[Problem to work on] Reproduce each of the records below exactly as it appears, line for line.
##### Records for this task
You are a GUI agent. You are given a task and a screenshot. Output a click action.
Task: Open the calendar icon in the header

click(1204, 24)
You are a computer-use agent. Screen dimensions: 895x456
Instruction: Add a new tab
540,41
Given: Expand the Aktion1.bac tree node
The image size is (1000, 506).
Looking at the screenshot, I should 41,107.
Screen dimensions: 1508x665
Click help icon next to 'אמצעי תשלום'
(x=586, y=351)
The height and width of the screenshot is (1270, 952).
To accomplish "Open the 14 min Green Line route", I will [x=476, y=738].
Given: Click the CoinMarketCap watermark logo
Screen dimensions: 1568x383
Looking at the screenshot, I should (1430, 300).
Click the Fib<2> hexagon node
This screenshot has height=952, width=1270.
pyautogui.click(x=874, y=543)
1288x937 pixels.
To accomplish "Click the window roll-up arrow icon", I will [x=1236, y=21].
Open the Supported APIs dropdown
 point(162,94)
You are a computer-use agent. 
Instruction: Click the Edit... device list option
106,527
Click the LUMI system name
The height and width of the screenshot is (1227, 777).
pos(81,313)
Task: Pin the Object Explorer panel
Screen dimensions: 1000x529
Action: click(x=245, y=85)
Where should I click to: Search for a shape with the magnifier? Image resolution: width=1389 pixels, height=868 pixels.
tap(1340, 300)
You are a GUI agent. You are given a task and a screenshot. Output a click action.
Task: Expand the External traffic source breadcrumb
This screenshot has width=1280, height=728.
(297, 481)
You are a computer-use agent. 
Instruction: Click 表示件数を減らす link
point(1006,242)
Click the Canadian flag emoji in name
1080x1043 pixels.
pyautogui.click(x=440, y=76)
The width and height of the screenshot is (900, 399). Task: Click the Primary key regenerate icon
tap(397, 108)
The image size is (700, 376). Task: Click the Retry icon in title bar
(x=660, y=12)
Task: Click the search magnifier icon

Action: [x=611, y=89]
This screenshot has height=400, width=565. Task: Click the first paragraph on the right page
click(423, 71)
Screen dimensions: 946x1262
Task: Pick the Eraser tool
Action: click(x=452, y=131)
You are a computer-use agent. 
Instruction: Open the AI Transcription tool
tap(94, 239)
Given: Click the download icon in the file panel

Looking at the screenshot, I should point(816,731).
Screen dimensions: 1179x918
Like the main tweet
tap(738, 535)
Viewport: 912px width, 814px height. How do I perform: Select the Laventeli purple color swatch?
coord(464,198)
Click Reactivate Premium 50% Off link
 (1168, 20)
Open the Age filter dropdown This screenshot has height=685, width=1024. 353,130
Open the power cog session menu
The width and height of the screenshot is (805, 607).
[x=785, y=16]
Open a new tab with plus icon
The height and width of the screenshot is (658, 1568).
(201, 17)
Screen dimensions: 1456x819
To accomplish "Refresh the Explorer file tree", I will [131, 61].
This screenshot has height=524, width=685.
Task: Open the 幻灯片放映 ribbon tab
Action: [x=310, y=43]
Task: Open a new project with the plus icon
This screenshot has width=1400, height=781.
##########
[Result of this task]
You are a GUI agent. You are given a task and a screenshot. Output a click action.
Task: Open the calendar icon in the header

click(1204, 24)
You are a computer-use agent. Screen dimensions: 895x456
Instruction: Add a new tab
540,41
Given: Expand the Aktion1.bac tree node
The image size is (1000, 506).
Looking at the screenshot, I should 41,107.
Screen dimensions: 1508x665
Click help icon next to 'אמצעי תשלום'
(x=586, y=351)
The height and width of the screenshot is (1270, 952).
To accomplish "Open the 14 min Green Line route", I will [x=476, y=738].
Given: Click the CoinMarketCap watermark logo
Screen dimensions: 1568x383
Looking at the screenshot, I should (1430, 300).
Click the Fib<2> hexagon node
This screenshot has height=952, width=1270.
pyautogui.click(x=874, y=543)
1288x937 pixels.
To accomplish "Click the window roll-up arrow icon", I will [x=1236, y=21].
Open the Supported APIs dropdown
 point(162,94)
You are a computer-use agent. 
Instruction: Click the Edit... device list option
106,527
Click the LUMI system name
The height and width of the screenshot is (1227, 777).
pos(81,313)
Task: Pin the Object Explorer panel
Screen dimensions: 1000x529
Action: click(x=245, y=85)
Where should I click to: Search for a shape with the magnifier? Image resolution: width=1389 pixels, height=868 pixels.
tap(1340, 300)
You are a GUI agent. You are given a task and a screenshot. Output a click action.
Task: Expand the External traffic source breadcrumb
This screenshot has width=1280, height=728.
(297, 481)
You are a computer-use agent. 
Instruction: Click 表示件数を減らす link
point(1006,242)
Click the Canadian flag emoji in name
1080x1043 pixels.
pyautogui.click(x=440, y=76)
The width and height of the screenshot is (900, 399). Task: Click the Primary key regenerate icon
tap(397, 108)
The image size is (700, 376). Task: Click the Retry icon in title bar
(x=660, y=12)
Task: Click the search magnifier icon

Action: [x=611, y=89]
This screenshot has height=400, width=565. Task: Click the first paragraph on the right page
click(423, 71)
Screen dimensions: 946x1262
Task: Pick the Eraser tool
Action: click(x=452, y=131)
You are a computer-use agent. 
Instruction: Open the AI Transcription tool
tap(94, 239)
Given: Click the download icon in the file panel

Looking at the screenshot, I should point(816,731).
Screen dimensions: 1179x918
Like the main tweet
tap(738, 535)
Viewport: 912px width, 814px height. How do I perform: Select the Laventeli purple color swatch?
coord(464,198)
Click Reactivate Premium 50% Off link
 (1168, 20)
Open the Age filter dropdown This screenshot has height=685, width=1024. 353,130
Open the power cog session menu
The width and height of the screenshot is (805, 607).
[x=785, y=16]
Open a new tab with plus icon
The height and width of the screenshot is (658, 1568).
(201, 17)
Screen dimensions: 1456x819
To accomplish "Refresh the Explorer file tree", I will [131, 61].
This screenshot has height=524, width=685.
Task: Open the 幻灯片放映 ribbon tab
Action: [x=310, y=43]
Task: Open a new project with the plus icon
This screenshot has width=1400, height=781.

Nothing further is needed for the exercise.